The data.
+-------+

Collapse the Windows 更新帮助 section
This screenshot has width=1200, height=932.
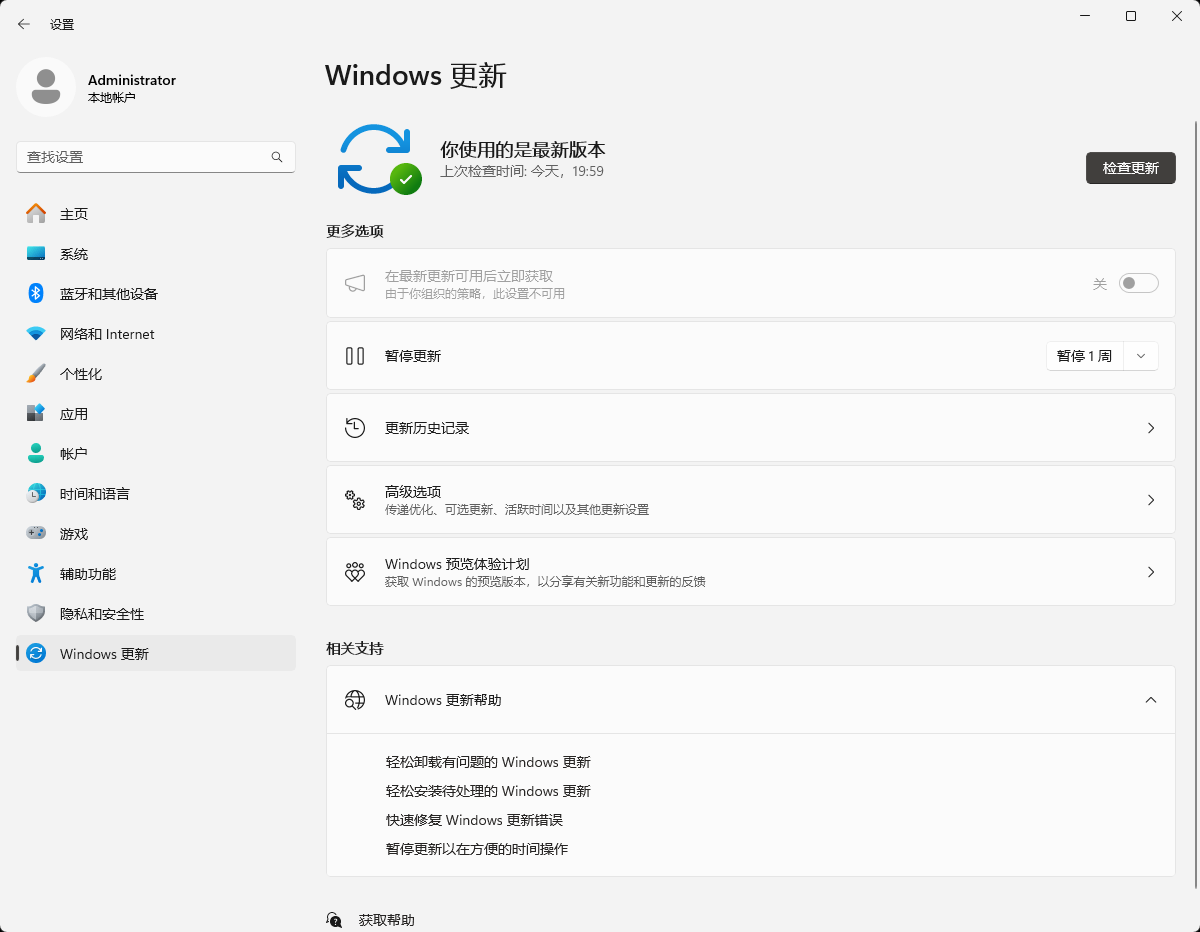(x=1150, y=700)
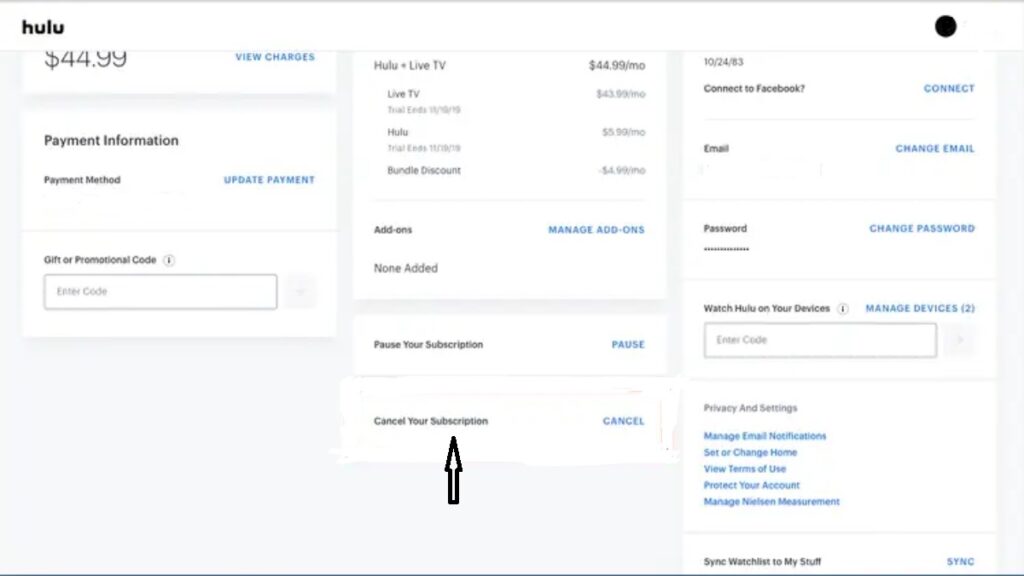Submit the device code arrow button
This screenshot has height=576, width=1024.
tap(960, 340)
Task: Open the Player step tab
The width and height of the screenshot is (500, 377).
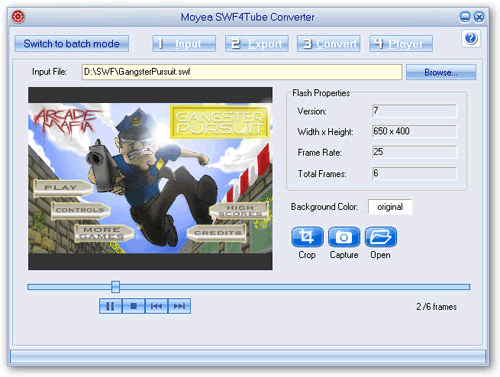Action: 401,44
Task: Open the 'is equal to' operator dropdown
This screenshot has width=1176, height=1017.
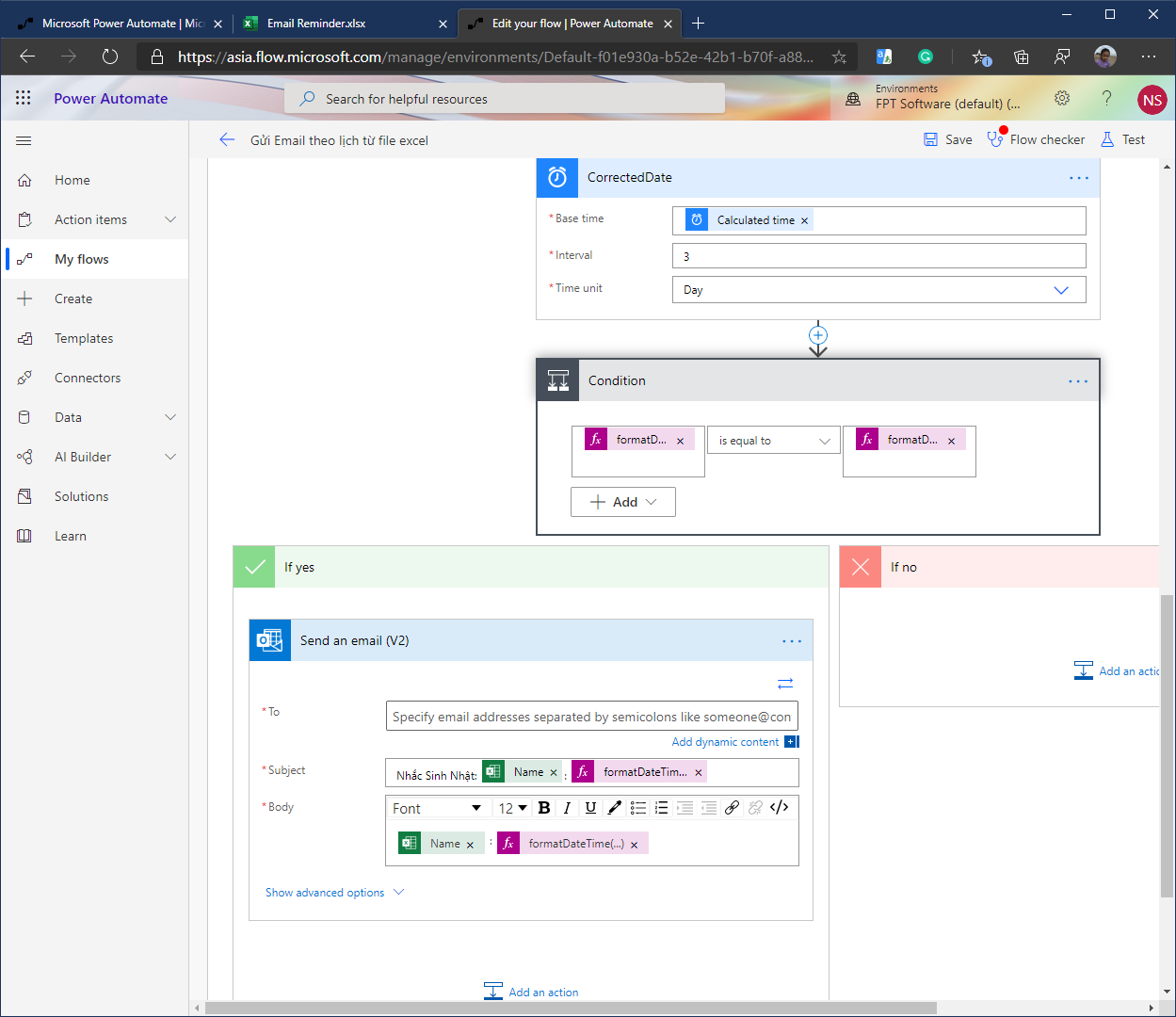Action: point(773,441)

+-------+

Goal of the exercise. Return verbatim everything in the records from the line containing "Task: Open the Player step tab" down to the last line of the records, both ends included, and omit the pictures.

Output below.
Task: Open the Player step tab
The width and height of the screenshot is (500, 377).
Action: 401,44
Task: Open the 'is equal to' operator dropdown
This screenshot has width=1176, height=1017.
Action: point(773,441)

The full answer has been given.